1

I want to one-hot encode multiple categorical features using pyspark (version 2.3.2). My data is very large (hundreds of features, millions of rows). The problem is that pyspark's OneHotEncoder class returns its result as one vector column. I need to have the result as a separate column per category. What is the most efficient way to achieve this?

Option 1 & 2

If you indeed use OneHotEncoder, the problem is how to transform that one vector column to separate binary columns. When searching around, I find that most other answers seem to use some variant of this answer which gives two options, both of which look very inefficient:

  1. Use a udf. But I would like to avoid that since udf's are inherently inefficient, especially if I have to repeatedly use one for every categorical feature I want to one-hot encode.
  2. Convert to rdd. Then for each row extract all the values and append the one-hot encoded features. You can find a good example of this here:
def extract(row):
    return tuple(map(lambda x: row[x], row.__fields__)) + tuple(row.c_idx_vec.toArray().tolist())

result = df.rdd.map(extract).toDF(allColNames)

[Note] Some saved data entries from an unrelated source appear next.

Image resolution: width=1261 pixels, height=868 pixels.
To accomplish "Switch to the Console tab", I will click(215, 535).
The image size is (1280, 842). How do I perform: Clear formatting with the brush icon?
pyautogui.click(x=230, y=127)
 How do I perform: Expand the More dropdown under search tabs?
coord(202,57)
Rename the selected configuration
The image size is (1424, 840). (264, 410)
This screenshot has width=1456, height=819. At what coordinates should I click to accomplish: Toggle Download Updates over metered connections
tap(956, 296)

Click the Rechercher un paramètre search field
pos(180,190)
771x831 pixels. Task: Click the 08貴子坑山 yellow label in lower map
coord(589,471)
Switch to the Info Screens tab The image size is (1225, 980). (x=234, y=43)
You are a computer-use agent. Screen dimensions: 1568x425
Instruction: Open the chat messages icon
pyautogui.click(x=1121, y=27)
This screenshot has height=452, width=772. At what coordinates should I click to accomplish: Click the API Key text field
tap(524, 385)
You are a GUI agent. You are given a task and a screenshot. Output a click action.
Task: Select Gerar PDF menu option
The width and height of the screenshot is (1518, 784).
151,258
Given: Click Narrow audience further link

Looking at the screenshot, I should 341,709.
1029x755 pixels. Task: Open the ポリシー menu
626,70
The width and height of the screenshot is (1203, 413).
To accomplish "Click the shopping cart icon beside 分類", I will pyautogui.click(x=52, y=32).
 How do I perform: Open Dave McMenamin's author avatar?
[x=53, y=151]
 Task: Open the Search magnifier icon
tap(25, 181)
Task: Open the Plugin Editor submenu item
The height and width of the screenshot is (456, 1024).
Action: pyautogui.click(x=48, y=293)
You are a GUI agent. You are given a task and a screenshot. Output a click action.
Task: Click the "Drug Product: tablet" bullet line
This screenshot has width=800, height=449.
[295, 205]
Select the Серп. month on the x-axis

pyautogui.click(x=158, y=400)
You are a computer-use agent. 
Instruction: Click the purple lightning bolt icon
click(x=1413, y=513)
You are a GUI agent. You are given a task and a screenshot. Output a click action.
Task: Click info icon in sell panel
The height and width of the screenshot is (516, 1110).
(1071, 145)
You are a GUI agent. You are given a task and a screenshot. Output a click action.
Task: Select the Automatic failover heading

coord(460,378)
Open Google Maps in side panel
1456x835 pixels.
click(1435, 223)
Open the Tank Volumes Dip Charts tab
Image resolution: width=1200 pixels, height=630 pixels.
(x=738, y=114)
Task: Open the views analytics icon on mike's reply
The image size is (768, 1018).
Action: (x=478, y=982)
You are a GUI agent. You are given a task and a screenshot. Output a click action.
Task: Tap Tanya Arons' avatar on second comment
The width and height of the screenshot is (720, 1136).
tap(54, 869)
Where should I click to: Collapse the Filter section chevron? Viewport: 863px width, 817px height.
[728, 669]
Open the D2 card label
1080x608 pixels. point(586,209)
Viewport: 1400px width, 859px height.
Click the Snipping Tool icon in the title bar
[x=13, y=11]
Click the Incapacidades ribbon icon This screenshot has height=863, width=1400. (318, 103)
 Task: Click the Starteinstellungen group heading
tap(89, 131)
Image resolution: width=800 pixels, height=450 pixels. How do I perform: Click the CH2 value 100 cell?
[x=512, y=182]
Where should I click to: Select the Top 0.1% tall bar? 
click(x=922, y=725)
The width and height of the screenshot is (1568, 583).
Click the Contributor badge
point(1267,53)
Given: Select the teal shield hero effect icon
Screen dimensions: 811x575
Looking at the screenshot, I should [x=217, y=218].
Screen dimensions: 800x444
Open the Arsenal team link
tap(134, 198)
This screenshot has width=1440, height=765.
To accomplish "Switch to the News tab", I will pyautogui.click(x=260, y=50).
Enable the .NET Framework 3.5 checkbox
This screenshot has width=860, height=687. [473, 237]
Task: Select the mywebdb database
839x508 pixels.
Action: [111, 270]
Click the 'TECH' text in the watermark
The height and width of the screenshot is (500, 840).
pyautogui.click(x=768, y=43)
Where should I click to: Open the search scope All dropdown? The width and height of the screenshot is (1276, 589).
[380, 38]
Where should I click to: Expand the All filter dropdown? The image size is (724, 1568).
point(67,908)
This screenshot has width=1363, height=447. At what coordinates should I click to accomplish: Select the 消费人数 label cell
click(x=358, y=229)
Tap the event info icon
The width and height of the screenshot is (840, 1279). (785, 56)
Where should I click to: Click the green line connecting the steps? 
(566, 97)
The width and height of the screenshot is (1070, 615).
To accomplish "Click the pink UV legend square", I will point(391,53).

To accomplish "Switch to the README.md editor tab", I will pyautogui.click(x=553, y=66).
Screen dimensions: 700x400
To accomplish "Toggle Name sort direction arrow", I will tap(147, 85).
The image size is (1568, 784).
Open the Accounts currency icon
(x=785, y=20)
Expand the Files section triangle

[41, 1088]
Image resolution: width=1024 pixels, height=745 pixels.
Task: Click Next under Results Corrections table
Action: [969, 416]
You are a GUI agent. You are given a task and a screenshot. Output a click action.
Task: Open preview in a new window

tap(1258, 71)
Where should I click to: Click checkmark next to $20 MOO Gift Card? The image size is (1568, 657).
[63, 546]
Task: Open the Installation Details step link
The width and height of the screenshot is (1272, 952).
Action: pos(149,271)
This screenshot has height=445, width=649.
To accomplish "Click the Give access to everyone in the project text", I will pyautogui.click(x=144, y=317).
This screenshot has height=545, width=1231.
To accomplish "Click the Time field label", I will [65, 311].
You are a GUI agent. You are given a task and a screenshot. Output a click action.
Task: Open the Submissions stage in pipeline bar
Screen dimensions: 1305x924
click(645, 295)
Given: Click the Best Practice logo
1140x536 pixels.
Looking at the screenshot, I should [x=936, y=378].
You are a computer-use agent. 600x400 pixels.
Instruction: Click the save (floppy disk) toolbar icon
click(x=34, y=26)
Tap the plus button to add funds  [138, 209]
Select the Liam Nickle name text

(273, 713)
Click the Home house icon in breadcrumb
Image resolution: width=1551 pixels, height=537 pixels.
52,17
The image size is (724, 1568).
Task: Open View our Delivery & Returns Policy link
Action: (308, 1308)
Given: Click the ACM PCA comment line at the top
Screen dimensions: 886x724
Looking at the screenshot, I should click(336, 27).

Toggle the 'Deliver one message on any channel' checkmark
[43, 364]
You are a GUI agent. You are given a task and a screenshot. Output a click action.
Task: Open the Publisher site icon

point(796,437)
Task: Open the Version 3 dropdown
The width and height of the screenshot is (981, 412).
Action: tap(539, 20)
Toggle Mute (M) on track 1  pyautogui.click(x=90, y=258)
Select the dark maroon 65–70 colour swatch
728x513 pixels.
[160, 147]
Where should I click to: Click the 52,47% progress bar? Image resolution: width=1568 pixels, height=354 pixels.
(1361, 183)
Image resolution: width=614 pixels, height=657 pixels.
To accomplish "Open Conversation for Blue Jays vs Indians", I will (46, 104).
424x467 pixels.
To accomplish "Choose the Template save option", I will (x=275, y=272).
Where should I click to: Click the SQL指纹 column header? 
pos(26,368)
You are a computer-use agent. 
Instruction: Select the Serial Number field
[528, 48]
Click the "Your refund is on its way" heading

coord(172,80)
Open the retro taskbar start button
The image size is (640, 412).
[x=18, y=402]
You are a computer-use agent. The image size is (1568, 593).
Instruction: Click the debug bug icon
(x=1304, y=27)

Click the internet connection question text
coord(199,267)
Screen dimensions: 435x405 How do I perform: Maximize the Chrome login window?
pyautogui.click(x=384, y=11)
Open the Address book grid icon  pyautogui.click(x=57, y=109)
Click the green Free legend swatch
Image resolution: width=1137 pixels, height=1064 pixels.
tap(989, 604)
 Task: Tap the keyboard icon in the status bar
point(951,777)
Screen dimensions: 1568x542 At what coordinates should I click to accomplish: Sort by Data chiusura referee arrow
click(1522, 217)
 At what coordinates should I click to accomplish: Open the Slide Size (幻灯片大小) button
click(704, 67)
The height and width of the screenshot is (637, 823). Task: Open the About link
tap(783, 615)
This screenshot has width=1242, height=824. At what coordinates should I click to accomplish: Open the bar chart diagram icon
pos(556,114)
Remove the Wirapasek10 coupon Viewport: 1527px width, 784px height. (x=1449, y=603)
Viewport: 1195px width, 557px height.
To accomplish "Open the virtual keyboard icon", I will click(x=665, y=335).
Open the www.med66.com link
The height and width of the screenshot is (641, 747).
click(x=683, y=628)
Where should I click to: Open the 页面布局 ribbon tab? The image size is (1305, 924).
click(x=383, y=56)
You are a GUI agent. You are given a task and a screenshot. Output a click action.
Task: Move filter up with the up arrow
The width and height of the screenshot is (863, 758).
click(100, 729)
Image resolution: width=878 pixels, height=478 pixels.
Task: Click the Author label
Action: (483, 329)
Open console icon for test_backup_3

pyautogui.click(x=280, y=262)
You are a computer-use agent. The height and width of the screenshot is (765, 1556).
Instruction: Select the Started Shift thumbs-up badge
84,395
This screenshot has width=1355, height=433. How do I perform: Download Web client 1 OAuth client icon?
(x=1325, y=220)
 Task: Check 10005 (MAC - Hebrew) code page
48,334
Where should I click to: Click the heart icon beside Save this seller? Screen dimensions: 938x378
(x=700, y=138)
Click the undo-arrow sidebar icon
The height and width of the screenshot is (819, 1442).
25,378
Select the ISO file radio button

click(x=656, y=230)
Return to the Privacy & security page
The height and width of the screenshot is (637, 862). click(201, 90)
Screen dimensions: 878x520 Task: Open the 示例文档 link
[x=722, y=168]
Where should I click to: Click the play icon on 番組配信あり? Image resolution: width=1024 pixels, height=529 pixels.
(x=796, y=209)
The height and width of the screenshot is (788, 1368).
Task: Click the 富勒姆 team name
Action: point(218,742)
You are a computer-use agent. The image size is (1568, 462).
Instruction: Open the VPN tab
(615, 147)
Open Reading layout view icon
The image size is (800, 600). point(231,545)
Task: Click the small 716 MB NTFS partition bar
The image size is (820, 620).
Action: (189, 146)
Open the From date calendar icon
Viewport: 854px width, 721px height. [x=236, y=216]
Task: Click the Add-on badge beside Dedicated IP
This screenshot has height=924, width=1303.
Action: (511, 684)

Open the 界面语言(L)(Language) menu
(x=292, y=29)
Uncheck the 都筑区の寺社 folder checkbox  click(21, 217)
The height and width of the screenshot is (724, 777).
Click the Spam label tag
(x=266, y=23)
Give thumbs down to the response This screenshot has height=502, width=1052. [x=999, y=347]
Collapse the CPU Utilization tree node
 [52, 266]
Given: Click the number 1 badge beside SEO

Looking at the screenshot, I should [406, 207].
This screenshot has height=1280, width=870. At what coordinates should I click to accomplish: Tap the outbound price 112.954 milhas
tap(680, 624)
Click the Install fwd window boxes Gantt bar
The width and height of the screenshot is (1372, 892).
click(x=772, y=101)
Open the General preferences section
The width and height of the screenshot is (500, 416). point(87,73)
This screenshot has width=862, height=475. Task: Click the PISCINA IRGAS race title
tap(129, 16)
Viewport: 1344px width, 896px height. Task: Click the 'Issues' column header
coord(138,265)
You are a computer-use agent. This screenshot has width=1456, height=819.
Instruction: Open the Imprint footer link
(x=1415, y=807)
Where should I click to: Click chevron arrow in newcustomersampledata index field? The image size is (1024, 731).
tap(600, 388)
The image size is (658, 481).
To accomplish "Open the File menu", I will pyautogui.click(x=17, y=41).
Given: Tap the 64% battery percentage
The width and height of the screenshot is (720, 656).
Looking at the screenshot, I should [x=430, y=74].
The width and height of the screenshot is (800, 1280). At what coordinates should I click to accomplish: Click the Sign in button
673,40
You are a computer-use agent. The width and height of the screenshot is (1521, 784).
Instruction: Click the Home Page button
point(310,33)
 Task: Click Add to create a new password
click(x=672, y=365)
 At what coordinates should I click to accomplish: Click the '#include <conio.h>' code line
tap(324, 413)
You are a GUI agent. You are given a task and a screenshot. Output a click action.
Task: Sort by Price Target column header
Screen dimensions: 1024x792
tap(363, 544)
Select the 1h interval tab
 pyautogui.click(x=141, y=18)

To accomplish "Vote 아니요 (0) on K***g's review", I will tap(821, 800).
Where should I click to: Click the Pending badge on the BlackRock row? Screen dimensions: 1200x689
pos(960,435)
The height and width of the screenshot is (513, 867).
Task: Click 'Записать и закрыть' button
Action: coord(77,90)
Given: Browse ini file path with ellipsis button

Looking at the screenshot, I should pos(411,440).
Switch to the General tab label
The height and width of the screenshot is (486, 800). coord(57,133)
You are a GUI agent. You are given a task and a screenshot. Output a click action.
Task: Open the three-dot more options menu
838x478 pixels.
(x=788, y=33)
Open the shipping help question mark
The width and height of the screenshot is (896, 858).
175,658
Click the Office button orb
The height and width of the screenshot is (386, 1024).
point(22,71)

The problem is that this will extract each value for each row and then convert that back into a dataframe. This sounds horrible if you need to do this for a dataframe with hundreds of features and millions of rows, especially if you need to do it dozens of times.

Is there another, more efficient way to convert a vector column to separate columns that I'm missing? If not maybe it's better not to use OneHotEncoder at all, since I can't use the result efficiently. Which leads me to option 3.

Option 3

Option 3 would be to just one-hot encode myself using reduce statements and withColumn. For example:

df = reduce(
    lambda df, category: df.withColumn(category, sf.when(col('categoricalFeature') == category, sf.lit(1)))
    categories,
    df
)

Where categories is of course the list of possible categories in the feature categoricalFeature.

Before I spend hours/days implementing this, waiting for the results, debugging, etc. I wanted to ask if anyone has any experience with this? Is there an efficient way I'm missing? If not which of the three would probably be fastest?

Willem
  • 976
  • 9
  • 24
  • Why don't you do `F.explode` on the vector column? – mck Nov 13 '20 at 17:47
  • If I'm not mistaken, `explode` only splits an array into rows, not columns? – Willem Nov 14 '20 at 22:25
  • Try this then: https://stackoverflow.com/questions/38384347/how-to-split-vector-into-columns-using-pyspark – mck Nov 15 '20 at 06:45
  • I already refer to that answer in my question including the reasons why I'm sceptical of implementing it for a huge dataframe. If these truly are the only options I might not even use `OneHotEncoder` and look for a more efficient way. The point of this question is to ask which of all these options is likely to be most efficient. – Willem Nov 15 '20 at 09:05

0 Answers0